## start

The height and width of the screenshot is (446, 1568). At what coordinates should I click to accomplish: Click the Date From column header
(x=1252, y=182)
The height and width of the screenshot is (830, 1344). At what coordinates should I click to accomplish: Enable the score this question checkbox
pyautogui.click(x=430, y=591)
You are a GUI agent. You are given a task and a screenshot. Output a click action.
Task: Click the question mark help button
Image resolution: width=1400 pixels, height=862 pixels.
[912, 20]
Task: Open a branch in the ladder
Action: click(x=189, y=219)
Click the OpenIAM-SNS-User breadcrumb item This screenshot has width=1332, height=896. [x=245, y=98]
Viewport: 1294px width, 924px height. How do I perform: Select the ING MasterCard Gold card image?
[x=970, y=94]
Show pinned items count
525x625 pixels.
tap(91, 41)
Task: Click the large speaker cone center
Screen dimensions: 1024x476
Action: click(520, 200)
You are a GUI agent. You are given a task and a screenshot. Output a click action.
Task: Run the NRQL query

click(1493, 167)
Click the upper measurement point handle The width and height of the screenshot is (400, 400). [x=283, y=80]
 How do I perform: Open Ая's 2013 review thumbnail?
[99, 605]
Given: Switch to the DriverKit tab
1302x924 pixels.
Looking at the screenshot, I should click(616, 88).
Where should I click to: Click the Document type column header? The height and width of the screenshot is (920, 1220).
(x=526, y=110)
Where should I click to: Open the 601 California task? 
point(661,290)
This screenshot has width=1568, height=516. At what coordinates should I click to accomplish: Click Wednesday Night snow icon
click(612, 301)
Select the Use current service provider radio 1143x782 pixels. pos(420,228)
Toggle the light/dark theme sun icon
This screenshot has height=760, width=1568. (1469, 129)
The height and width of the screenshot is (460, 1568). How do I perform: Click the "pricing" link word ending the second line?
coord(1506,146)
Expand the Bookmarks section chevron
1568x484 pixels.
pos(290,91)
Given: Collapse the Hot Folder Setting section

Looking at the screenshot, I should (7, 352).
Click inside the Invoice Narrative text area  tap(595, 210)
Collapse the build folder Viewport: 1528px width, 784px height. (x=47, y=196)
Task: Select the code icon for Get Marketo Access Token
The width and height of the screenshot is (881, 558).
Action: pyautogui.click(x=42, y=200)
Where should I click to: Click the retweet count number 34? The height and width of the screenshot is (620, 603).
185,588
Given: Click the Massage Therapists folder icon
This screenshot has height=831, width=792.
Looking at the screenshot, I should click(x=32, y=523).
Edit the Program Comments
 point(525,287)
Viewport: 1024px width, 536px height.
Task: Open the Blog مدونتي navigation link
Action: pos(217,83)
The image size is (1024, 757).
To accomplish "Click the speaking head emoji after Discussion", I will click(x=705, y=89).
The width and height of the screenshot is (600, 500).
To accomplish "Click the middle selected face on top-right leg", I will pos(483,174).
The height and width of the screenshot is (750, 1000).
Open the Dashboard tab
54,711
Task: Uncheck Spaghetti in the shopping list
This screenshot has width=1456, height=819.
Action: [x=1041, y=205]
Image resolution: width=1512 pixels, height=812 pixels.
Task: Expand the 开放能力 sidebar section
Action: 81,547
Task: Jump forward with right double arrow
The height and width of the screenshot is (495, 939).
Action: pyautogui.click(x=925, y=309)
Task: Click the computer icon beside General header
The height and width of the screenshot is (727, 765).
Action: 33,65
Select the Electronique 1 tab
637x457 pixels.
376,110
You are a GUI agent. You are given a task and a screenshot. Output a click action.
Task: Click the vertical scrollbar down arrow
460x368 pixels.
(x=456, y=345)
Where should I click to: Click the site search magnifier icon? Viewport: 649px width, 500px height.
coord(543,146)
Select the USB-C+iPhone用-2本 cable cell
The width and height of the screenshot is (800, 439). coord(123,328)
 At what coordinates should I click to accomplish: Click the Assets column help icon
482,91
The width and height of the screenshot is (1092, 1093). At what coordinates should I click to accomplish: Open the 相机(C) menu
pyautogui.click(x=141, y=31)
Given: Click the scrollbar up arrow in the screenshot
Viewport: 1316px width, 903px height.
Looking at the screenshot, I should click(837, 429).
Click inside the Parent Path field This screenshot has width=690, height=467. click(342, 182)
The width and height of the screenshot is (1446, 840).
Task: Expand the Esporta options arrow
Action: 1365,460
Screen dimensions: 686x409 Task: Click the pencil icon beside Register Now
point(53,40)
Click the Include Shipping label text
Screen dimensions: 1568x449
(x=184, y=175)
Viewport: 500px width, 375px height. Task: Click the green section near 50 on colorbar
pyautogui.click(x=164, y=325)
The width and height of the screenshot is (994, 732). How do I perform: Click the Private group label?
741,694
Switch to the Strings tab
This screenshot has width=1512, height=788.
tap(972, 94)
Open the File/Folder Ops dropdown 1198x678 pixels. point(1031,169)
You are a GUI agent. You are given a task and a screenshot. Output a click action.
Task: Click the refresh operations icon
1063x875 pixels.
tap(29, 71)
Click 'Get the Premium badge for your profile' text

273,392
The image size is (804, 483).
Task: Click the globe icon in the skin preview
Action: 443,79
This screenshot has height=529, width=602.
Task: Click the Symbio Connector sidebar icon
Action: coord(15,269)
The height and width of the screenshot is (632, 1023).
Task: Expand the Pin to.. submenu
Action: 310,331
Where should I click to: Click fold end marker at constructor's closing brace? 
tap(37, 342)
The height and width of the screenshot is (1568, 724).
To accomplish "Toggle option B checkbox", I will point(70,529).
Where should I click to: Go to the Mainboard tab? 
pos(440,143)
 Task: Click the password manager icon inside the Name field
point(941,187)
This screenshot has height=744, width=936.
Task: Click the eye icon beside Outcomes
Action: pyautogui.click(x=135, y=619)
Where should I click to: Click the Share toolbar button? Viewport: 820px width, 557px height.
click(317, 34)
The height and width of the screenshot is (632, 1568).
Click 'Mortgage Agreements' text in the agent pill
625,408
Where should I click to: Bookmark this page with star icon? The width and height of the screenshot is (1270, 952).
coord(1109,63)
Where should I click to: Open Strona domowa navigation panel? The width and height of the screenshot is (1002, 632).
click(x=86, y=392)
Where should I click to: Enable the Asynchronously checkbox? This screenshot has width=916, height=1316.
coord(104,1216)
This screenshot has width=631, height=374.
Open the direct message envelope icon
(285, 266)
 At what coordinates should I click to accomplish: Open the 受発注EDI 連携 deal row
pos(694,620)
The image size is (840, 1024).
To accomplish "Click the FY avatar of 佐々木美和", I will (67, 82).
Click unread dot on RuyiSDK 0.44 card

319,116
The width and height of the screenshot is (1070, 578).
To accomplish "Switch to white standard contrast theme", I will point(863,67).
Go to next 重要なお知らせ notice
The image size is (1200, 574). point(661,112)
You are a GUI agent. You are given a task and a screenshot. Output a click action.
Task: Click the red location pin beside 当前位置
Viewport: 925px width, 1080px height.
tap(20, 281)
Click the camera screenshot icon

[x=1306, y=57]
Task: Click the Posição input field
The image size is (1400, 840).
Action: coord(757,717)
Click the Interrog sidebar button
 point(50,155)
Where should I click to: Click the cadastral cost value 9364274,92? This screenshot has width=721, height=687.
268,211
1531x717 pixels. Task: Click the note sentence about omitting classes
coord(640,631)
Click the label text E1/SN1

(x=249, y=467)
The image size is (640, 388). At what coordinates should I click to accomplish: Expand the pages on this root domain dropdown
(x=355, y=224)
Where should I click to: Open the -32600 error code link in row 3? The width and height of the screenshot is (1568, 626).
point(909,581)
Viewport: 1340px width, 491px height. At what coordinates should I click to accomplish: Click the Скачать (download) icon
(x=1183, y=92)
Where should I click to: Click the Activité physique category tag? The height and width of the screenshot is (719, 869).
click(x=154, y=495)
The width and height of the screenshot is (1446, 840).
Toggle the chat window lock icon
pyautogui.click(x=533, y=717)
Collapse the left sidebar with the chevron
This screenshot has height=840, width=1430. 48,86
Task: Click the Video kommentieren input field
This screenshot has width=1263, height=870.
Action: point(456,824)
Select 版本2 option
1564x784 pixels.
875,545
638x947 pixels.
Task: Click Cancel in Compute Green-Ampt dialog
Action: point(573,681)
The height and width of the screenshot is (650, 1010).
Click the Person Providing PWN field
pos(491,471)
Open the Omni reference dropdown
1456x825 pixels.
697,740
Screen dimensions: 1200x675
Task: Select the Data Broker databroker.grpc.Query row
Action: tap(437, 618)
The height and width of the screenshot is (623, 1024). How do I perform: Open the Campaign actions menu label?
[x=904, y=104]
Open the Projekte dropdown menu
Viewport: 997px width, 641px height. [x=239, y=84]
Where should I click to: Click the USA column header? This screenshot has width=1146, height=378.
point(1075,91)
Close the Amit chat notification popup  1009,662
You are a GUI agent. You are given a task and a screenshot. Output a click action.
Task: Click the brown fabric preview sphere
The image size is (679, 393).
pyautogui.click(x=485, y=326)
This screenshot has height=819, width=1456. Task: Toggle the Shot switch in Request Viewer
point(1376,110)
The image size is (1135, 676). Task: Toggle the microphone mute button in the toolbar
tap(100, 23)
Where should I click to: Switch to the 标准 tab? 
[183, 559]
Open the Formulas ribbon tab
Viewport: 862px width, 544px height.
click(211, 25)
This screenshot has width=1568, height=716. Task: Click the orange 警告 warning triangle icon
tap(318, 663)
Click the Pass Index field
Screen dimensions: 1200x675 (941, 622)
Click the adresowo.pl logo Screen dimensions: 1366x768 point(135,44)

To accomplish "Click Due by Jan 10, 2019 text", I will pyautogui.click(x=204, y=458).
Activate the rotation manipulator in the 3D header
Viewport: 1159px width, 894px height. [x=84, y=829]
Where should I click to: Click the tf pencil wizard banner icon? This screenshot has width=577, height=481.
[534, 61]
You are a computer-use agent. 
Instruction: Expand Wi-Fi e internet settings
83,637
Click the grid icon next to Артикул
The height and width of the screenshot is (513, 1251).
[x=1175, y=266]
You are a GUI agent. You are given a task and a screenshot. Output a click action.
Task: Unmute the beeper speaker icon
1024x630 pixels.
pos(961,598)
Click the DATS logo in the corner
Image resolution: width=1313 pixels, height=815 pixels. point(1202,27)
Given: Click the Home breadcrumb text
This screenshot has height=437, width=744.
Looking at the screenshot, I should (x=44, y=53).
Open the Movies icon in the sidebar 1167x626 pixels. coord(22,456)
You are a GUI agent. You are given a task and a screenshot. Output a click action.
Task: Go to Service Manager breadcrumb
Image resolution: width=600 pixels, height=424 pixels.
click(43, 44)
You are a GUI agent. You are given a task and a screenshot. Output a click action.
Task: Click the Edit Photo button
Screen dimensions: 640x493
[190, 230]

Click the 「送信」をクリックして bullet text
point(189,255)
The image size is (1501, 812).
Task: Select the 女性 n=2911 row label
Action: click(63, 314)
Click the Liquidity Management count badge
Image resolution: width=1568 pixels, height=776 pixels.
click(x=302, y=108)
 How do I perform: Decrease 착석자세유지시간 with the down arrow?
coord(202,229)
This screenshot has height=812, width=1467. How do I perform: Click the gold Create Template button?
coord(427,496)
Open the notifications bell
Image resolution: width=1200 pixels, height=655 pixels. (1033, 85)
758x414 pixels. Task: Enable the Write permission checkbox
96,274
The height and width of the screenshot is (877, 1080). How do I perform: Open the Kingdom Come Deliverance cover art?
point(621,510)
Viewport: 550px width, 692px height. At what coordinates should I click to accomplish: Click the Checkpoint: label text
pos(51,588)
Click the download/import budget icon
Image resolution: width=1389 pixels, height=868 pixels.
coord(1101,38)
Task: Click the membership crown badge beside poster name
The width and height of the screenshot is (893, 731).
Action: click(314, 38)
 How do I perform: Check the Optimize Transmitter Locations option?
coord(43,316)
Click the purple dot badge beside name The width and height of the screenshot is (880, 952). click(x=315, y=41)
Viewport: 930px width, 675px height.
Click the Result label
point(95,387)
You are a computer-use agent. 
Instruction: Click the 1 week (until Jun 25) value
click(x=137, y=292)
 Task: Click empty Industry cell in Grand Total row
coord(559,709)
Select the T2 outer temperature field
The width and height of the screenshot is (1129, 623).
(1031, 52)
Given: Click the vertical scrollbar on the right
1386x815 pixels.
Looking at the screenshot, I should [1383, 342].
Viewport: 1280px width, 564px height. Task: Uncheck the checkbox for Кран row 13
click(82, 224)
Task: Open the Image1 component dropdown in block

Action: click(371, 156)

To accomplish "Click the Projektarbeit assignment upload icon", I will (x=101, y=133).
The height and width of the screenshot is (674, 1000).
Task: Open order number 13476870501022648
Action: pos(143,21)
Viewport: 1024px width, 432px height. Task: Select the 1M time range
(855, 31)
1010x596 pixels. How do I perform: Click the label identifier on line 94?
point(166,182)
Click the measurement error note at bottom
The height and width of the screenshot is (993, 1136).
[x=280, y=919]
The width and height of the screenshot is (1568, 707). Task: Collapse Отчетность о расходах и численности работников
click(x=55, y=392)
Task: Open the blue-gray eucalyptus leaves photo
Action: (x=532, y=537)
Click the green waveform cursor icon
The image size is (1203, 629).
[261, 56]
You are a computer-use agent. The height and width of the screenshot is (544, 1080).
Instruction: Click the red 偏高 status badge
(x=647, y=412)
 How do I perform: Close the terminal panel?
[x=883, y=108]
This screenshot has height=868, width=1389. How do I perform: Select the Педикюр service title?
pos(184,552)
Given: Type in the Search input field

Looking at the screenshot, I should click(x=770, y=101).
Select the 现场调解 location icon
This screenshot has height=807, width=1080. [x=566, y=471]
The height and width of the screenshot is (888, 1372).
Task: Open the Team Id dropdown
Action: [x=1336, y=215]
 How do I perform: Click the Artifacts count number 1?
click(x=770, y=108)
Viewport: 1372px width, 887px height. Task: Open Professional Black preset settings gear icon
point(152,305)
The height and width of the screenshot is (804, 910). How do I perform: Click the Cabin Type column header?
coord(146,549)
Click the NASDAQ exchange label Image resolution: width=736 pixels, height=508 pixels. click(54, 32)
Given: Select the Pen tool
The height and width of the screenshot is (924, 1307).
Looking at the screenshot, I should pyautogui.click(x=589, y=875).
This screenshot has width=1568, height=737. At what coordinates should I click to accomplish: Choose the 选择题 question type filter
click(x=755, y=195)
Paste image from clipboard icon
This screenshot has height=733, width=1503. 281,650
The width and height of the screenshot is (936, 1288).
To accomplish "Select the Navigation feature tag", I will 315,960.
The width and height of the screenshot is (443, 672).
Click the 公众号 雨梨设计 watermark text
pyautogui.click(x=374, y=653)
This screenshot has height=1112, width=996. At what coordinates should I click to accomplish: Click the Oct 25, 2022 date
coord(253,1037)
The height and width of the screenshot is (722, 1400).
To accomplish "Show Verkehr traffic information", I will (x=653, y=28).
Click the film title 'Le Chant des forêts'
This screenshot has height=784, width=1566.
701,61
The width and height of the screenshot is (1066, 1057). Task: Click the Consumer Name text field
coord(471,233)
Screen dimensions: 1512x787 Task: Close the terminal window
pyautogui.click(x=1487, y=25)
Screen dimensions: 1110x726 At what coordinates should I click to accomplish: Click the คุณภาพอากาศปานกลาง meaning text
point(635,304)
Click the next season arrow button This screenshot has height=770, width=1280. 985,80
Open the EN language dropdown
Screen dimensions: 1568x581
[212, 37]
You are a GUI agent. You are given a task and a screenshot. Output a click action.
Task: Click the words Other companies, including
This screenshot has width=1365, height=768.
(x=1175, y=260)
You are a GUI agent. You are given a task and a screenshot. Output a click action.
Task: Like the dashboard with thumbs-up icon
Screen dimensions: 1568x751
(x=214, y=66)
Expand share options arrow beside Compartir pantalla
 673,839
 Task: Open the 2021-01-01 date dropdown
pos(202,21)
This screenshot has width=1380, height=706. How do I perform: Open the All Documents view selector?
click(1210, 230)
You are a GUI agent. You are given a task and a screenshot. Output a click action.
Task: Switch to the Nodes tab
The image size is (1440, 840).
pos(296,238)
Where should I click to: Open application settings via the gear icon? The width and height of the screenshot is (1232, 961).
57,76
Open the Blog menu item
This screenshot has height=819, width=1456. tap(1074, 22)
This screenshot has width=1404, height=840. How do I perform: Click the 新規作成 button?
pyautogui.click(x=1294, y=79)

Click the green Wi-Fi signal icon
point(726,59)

## end

=== Set problem ===
Please rewrite the stretch of rows from the line containing "758x414 pixels. Task: Enable" through the line containing "point(95,387)", replacing "badge" with "marker" and keeping everything else the same.

=== Response to this exercise ===
758x414 pixels. Task: Enable the Write permission checkbox
96,274
The height and width of the screenshot is (877, 1080). How do I perform: Open the Kingdom Come Deliverance cover art?
point(621,510)
Viewport: 550px width, 692px height. At what coordinates should I click to accomplish: Click the Checkpoint: label text
pos(51,588)
Click the download/import budget icon
Image resolution: width=1389 pixels, height=868 pixels.
coord(1101,38)
Task: Click the membership crown marker beside poster name
The width and height of the screenshot is (893, 731).
Action: click(314, 38)
 How do I perform: Check the Optimize Transmitter Locations option?
coord(43,316)
Click the purple dot marker beside name The width and height of the screenshot is (880, 952). click(x=315, y=41)
Viewport: 930px width, 675px height.
Click the Result label
point(95,387)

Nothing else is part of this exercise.